Instructions to follow:
From the first line to the last, print the records exactly, leaving out the pictures.

The data:
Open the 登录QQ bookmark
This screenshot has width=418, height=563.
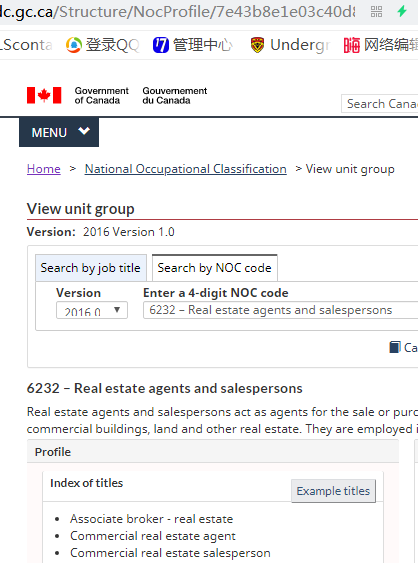click(102, 45)
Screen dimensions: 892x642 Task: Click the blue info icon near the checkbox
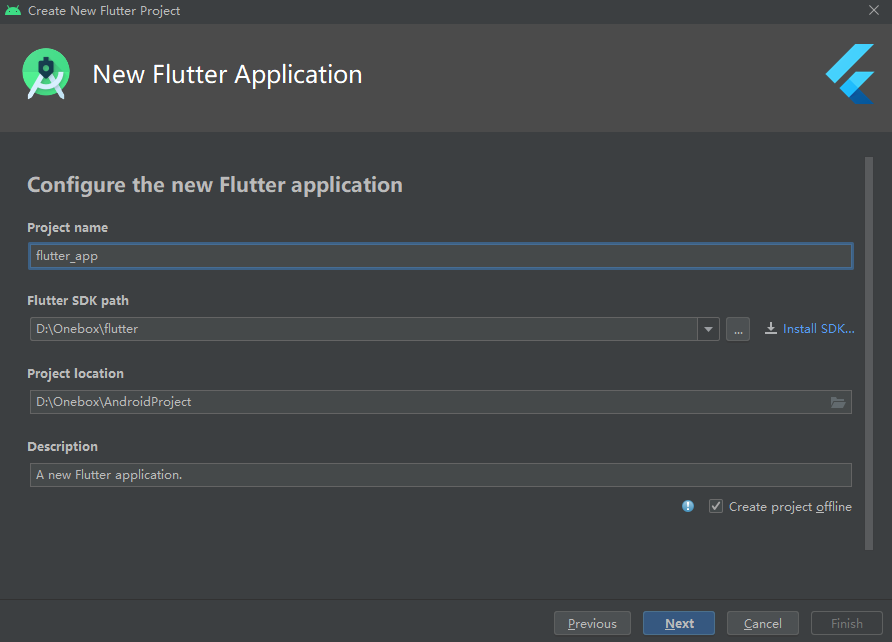pos(688,506)
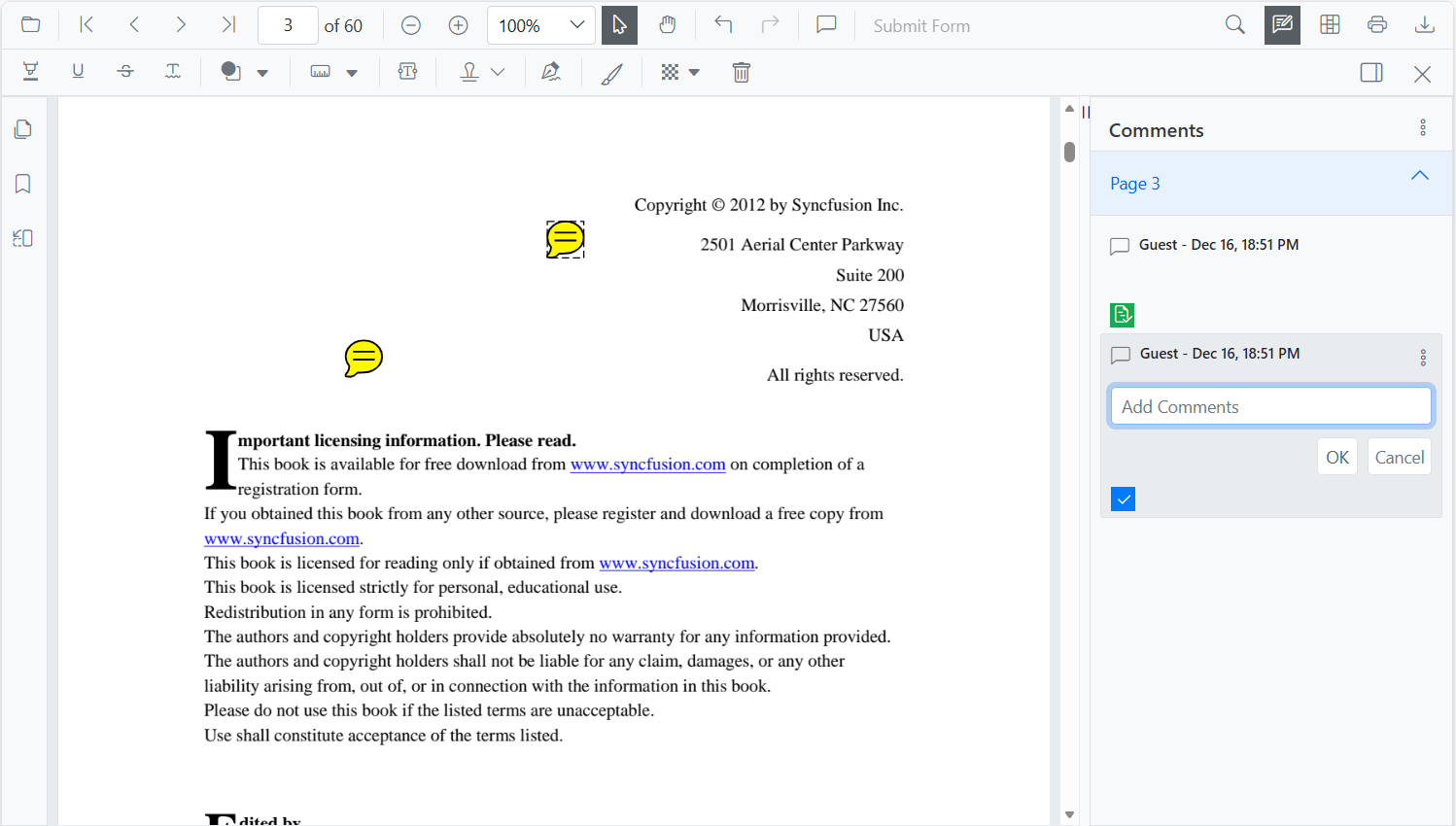Image resolution: width=1456 pixels, height=826 pixels.
Task: Toggle the review status checkmark on the comment
Action: [1123, 499]
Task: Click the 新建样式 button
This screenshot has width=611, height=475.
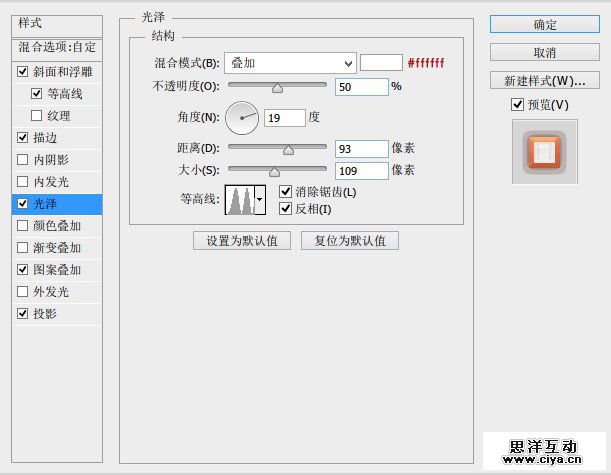Action: [x=545, y=80]
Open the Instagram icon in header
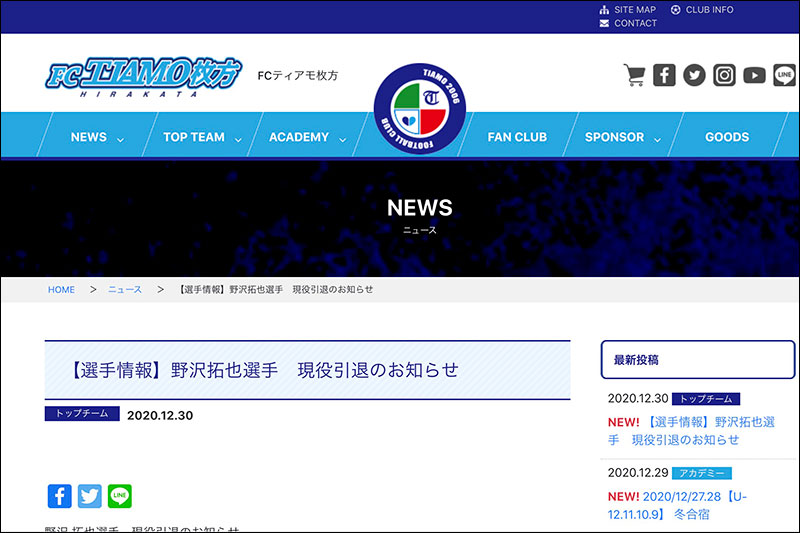800x533 pixels. [x=724, y=75]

Exercise response:
Open the 登录QQ bookmark
This screenshot has width=418, height=563.
click(102, 45)
Screen dimensions: 892x642 Task: Click the blue info icon near the checkbox
pos(688,506)
Image resolution: width=1456 pixels, height=826 pixels.
Task: Toggle the review status checkmark on the comment
Action: [1123, 499]
Task: Click the 新建样式 button
This screenshot has width=611, height=475.
Action: [x=545, y=80]
Open the Instagram icon in header
800x533 pixels. [x=724, y=75]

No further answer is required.